**Data excerpts**
=== Section Start ===

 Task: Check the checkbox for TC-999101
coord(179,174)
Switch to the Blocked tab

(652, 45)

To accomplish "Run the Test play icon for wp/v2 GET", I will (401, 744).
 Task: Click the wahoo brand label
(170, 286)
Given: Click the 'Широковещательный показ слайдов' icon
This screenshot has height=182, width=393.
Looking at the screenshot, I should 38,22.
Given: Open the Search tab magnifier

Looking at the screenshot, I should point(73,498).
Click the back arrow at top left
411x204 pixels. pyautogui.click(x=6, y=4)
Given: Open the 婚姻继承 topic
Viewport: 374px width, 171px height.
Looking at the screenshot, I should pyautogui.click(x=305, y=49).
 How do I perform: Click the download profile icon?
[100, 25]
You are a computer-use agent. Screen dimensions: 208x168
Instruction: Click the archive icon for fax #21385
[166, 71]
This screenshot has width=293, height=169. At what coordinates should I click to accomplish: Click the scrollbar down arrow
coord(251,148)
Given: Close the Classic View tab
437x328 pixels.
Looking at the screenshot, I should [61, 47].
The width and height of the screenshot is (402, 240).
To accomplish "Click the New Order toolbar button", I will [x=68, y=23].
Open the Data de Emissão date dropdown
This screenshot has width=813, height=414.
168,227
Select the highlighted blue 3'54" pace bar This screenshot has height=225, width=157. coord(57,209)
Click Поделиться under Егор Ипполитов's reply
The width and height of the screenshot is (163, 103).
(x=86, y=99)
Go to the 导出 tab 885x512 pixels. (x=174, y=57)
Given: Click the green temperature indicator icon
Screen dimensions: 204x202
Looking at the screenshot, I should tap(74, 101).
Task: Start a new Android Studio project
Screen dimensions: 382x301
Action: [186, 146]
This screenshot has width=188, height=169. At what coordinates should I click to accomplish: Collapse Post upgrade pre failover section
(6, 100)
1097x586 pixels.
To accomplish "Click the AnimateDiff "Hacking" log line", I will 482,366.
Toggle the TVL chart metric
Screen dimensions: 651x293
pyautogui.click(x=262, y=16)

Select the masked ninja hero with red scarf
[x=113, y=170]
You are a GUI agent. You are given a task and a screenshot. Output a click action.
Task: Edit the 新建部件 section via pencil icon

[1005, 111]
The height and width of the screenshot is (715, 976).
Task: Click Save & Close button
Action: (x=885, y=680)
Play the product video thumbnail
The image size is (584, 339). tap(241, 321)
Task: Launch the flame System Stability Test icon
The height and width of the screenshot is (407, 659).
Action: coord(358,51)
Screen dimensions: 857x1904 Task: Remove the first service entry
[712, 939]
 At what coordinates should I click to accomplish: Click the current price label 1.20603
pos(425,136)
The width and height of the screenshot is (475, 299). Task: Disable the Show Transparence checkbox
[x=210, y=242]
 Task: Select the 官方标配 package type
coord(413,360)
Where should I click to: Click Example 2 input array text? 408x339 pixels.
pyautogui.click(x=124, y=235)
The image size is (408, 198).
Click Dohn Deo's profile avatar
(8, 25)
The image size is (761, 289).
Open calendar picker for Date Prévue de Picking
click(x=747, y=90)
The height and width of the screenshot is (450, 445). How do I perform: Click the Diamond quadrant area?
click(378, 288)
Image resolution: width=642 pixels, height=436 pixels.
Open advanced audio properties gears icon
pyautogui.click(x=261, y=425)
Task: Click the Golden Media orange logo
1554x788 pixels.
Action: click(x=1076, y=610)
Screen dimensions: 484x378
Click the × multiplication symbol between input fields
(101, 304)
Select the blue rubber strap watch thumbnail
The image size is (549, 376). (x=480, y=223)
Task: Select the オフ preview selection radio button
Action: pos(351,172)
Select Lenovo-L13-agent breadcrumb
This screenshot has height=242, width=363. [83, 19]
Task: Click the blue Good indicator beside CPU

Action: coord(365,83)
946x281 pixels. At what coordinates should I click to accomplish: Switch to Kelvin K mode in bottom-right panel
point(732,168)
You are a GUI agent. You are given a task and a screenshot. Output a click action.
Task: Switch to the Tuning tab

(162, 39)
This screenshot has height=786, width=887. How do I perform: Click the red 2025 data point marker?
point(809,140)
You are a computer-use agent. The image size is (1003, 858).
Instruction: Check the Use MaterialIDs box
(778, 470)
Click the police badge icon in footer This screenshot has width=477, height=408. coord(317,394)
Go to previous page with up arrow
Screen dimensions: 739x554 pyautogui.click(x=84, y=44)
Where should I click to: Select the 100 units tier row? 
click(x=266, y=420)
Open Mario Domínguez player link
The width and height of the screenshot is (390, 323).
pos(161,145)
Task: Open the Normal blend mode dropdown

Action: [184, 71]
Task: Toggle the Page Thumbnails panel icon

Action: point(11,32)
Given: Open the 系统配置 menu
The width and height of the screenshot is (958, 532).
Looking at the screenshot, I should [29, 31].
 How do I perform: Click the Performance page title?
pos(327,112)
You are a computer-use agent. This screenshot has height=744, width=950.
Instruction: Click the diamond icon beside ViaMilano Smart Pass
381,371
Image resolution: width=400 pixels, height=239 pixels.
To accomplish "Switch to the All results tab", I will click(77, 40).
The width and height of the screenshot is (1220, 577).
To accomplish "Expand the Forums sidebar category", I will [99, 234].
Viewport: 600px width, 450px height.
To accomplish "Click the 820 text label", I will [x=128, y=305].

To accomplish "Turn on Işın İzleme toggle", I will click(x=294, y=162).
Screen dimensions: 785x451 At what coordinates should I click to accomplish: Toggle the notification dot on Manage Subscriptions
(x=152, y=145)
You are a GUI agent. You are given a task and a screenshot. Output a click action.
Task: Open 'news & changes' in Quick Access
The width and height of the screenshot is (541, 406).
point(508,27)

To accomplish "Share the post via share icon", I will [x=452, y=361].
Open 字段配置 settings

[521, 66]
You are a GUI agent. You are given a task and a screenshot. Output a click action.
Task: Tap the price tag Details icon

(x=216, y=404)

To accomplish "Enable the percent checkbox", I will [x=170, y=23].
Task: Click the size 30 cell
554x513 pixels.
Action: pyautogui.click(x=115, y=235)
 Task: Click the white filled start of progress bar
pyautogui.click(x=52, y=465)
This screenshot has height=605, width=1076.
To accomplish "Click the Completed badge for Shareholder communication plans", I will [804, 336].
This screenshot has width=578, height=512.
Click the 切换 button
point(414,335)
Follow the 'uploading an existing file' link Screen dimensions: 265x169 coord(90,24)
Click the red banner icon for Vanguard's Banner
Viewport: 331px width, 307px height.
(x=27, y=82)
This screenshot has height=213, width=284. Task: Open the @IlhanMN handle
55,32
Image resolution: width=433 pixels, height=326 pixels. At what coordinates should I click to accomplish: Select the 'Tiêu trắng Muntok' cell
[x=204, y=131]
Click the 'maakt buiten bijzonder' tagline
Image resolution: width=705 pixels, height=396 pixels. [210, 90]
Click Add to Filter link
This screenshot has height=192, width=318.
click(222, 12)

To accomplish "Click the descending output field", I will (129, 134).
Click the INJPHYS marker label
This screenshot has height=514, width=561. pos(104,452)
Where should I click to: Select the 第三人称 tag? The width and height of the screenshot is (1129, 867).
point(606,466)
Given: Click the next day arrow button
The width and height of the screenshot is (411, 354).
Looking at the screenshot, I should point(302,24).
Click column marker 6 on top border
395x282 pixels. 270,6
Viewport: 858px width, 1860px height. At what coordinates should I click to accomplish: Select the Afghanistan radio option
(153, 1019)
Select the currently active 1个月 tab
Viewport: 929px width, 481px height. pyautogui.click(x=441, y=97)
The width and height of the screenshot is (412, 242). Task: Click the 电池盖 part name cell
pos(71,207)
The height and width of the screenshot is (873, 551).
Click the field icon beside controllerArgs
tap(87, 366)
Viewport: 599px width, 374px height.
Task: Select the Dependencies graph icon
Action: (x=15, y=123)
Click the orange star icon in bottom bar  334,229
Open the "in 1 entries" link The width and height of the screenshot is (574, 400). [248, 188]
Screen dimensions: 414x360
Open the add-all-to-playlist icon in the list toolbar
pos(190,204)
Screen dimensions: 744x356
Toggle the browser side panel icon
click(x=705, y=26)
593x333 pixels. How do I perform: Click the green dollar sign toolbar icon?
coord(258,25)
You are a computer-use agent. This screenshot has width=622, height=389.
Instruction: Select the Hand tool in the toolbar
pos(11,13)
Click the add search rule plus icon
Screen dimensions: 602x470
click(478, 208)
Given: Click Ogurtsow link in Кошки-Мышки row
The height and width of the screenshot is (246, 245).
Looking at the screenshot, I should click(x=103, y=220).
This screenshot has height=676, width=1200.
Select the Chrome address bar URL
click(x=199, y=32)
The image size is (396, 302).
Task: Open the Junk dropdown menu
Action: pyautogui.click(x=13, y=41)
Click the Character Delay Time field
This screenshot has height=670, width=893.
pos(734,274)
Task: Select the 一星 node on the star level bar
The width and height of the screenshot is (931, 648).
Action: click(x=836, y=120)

=== Section End ===

**What the exercise asks**
Among the lines of the material, find those that hold the word "Test" and copy them.

**Exercise result**
To accomplish "Run the Test play icon for wp/v2 GET", I will (401, 744).
Task: Launch the flame System Stability Test icon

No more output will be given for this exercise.